Vase-painting was another art very much practised by the ancients. So much can be said of it that it would require more space than we can give for its history even in outline. So I shall only say that it fills an important place in historic art, because from the thousands of ancient vases that have been found in one country and another, much has been learned concerning the history of these lands and the manners and customs of their people; occasionally inscriptions are found upon decorated vases which are of great value to scholars who study the history of the past.

The Middle Ages extend from the latter part of the fifth century to the time of the Renaissance, or about the fifteenth century. The painting of this period has little to attract attention if regarded only from an artistic stand-point, for we may truly say that, comparing it with the Greek art which had preceded it, or with the Italian art which followed it, that of the Middle Ages had no claim to the beautiful.

The paintings of the catacombs date from the third and fourth centuries after Christ. The catacombs, or burial-places of the early Christians, consist of long, narrow, subterranean passages, cut with regularity, and crossing each other like streets in a city. The graves are in the sides of these passages, and there are some larger rooms or chambers into which the narrow passages run. There are about sixty of the catacombs in and near Rome; they are generally called by the name of some saint who is buried in them.
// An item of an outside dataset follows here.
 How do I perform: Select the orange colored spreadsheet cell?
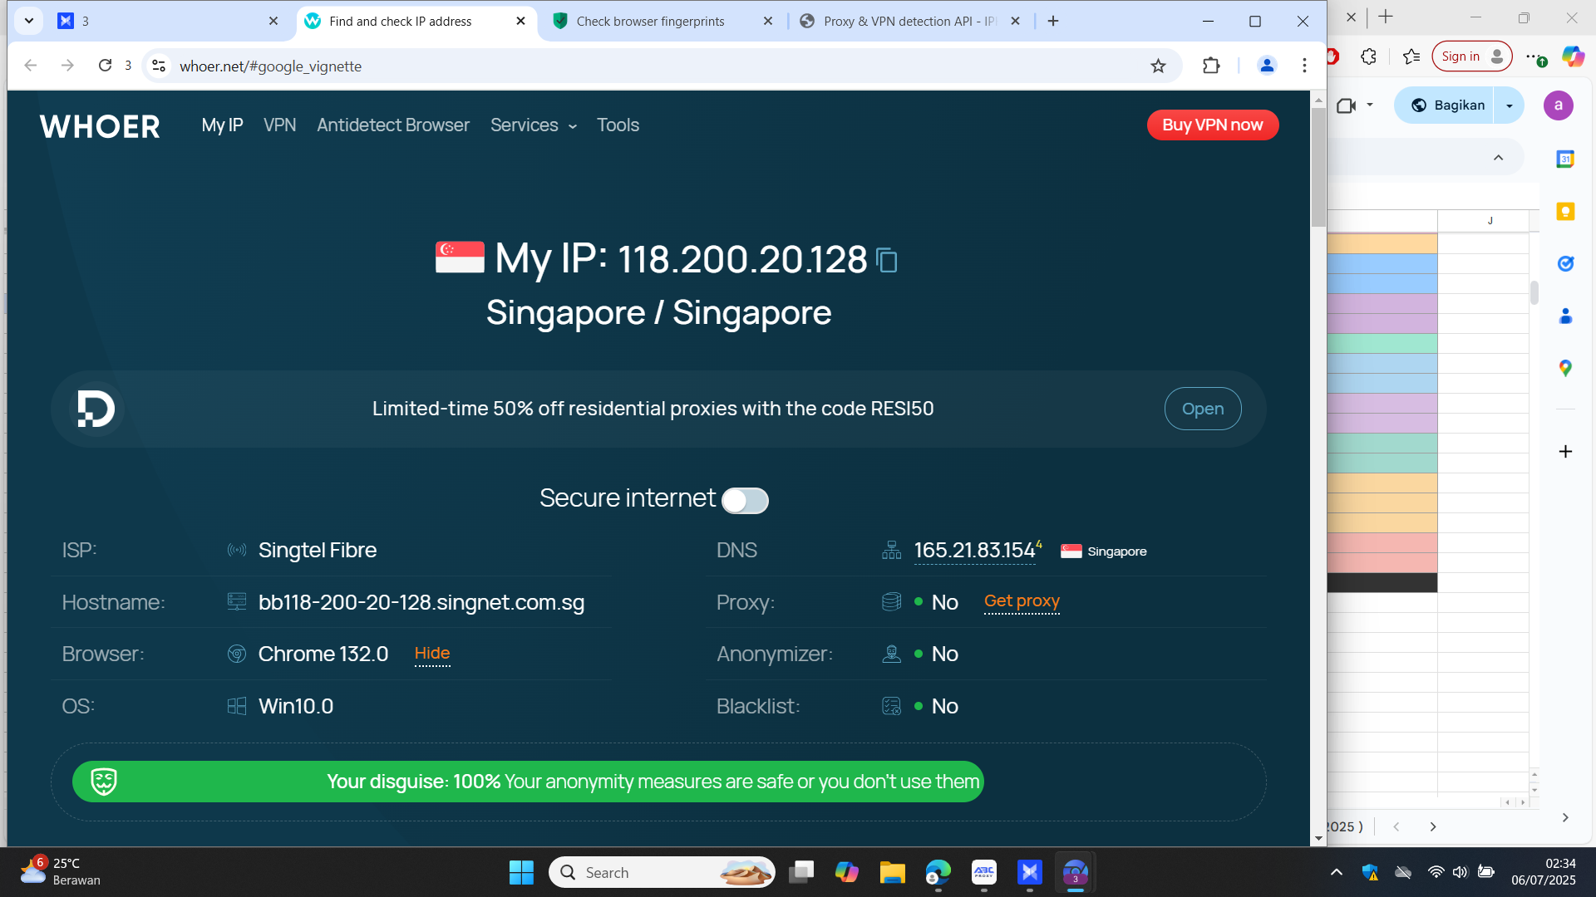[x=1382, y=243]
During the Romanesque Period (950-1250) architecture was pursued according to laws which had grown out of the achievements and experiences of earlier ages, and had reached such a perfection as entitled it to the rank of a noble art. But this was not true of painting, which was then but little more than the painting of the Egyptians had been, that is, a sort of picture-writing, which was principally used to illustrate the doctrines of religion, and by this means to teach them to peoples who had no books, and could not have read them had they existed.
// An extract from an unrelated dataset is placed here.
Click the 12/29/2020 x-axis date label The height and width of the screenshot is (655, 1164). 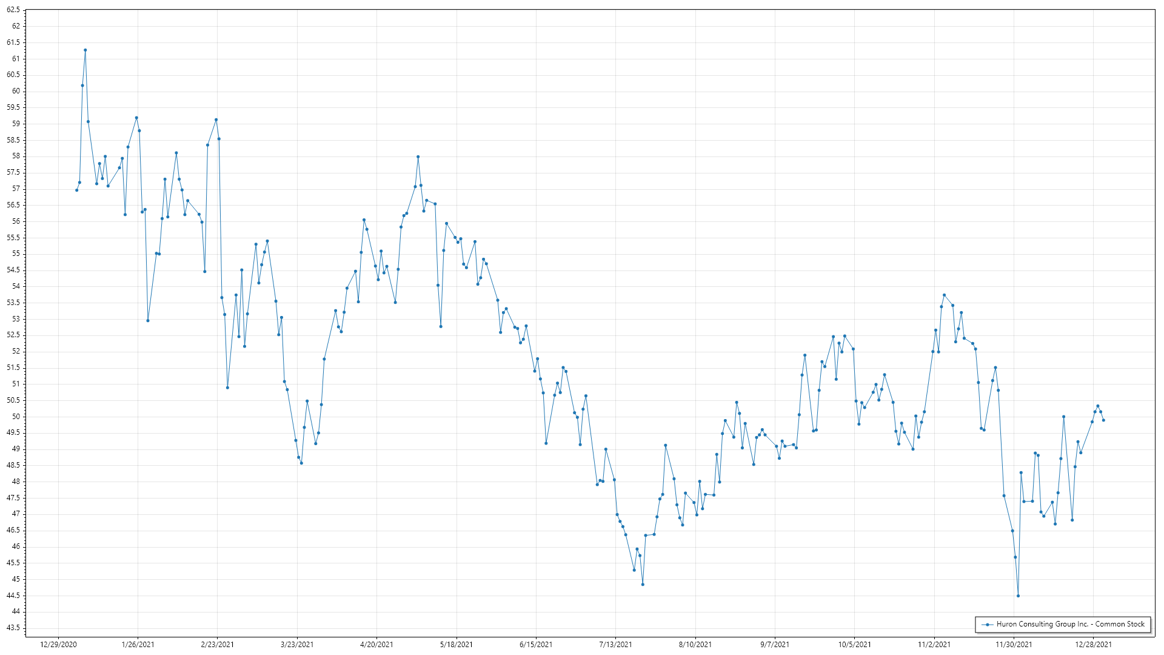(58, 644)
The Gothic order of architecture, which was perfected during this period, had a decided influence upon the painting and sculpture of the time; but this influence was not felt until Gothic architecture had reached a high point in its development. France was now the leading country of the world, and Paris came to be the most important of all cities: it was the centre from which went forth edicts as to the customs of society, the laws of dress and conduct, and even of the art of love. From France came the codes of chivalry, and the crusades, which spread to other lands, originated there.

The reawakening of Art in Italy which followed the darkness of the Middle Ages, dates from about the beginning of the fifteenth century and is called the Renaissance. The Italians have a method of reckoning the centuries which differs from ours.